Very Low Nicotine Cigarettes: “Just as harmful, but easier to quit.”
Previous work by Popova and her colleagues has examined beliefs about very low nicotine cigarettes (VLNCs) using focus groups and experiments in which smokers were given several messages to identify those that generated the greatest perceived harmfulness and those that most strongly motivated them to try to quit. The researchers found that messages that were most effective emphasized that that although VLNCs have less nicotine, they still contain all of the other harmful chemicals found in traditional cigarettes—such as cadmium, lead and ammonia.
“A lot of people believe nicotine is the most harmful thing in cigarettes and that cigarettes with reduced nicotine are less harmful—and that’s not the case,” Popova said. “They’re just as harmful, but easier to quit.”
Popova’s new study will test messages in situations that more closely mimic a future in which VLNCs are widely available. Current smokers will be provided VLNCs with test messages delivered through leaflets inserted into cigarette packs. These participants also will view print and video ads during weekly visits.
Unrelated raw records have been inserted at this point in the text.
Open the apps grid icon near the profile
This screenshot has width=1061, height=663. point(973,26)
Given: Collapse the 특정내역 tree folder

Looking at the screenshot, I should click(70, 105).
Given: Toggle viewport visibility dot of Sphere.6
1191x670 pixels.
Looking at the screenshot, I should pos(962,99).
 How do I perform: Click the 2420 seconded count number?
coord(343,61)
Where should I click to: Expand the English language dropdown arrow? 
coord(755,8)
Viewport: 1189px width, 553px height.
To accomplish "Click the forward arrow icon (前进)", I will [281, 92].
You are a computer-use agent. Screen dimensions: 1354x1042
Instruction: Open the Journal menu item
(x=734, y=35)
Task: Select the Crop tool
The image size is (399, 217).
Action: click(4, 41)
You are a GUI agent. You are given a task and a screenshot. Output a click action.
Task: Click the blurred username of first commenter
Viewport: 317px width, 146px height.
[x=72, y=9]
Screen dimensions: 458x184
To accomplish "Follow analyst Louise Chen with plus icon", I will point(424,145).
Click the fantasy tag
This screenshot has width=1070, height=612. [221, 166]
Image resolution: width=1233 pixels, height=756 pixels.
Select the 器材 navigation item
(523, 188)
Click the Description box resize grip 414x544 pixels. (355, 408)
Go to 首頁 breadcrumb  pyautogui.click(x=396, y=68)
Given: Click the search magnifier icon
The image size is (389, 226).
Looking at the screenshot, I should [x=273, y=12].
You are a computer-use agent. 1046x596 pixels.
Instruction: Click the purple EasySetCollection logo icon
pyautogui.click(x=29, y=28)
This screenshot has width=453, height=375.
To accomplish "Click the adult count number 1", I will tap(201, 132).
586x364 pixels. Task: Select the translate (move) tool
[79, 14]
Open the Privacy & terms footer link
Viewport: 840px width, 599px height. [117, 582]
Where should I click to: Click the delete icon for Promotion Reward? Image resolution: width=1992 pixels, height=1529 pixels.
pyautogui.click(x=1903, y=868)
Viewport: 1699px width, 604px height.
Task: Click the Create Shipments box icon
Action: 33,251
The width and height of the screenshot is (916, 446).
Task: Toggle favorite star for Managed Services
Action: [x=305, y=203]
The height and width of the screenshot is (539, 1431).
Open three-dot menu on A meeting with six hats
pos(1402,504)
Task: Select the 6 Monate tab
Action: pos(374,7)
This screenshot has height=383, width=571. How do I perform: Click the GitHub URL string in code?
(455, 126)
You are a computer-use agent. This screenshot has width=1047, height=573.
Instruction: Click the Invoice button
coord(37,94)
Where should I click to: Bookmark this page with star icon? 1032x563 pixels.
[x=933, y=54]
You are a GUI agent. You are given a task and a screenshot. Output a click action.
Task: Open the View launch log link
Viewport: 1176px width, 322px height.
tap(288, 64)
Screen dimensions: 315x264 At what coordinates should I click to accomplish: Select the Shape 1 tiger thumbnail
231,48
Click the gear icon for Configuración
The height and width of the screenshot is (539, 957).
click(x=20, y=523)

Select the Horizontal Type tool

The control group will receive VLNCs but no messaging about their harms.
Communicating for Health Equity
Decades of public health campaigns—combined with steps such as raising tobacco taxes and enacting smoke free regulations—have helped dramatically reduce tobacco use in the United States. Despite this progress, nearly 30% of people without a college degree smoke, compared to 11% of people with a bachelor’s degree. Similarly, 36% of people with incomes below the poverty level smoke, compared to 21% of those at or above the poverty level. The Centers for Disease Control and Prevention notes that tobacco companies target low-income communities with advertising for menthol-flavored cigarettes and flavored cigars.
To close gaps that contribute to higher levels of death and disability among socioeconomically disadvantaged populations, Popova and her colleagues will develop messages with input from current smokers and then test their impact in a randomized trial with a nationally representative sample of people who smoke menthol cigarettes and flavored cigars.
Participants for studies in both projects will be recruited through several Atlanta-area organizations, many of which were identified by the community advisory board of the SURGE project that Popova launched in 2022.
Researchers have estimated that the enactment of a regulation to make cigarettes minimally addictive or non-addictive would save millions of American lives in the coming decades, while banning menthol in cigarettes and cigars would save 650,000 lives.
Popova’s co-investigators on the study at the Georgia State University School of Public Health are Claire Spears (Associate Professor) and Alexander Kirpich (Assistant Professor). In addition, Jim Thrasher (Professor, Department of Health Promotion, Education and Behavior, Arnold School of Public Health, University of South Carolina) and Nicholas Giordano (Assistant Professor, Nell Hodgson Woodruff School of Nursing, Emory University) are co-investigators on the VLNC project. Jiaying Liu (Associate Professor, Department of Communication, University of California Santa Barbara) and Anna Kostygina (Principal Research Scientist, NORC at University of Chicago) are co-investigators on the health equity project.
Research reported in this news release was supported by the National Cancer Institute of the National Institutes of Health and Food and Drug administration under award number R01CA239308 and by the National Cancer Institute of the National Institutes of Health under award number R01CA289552. The content is solely the responsibility of the authors and does not necessarily represent the official views of the National Institutes of Health.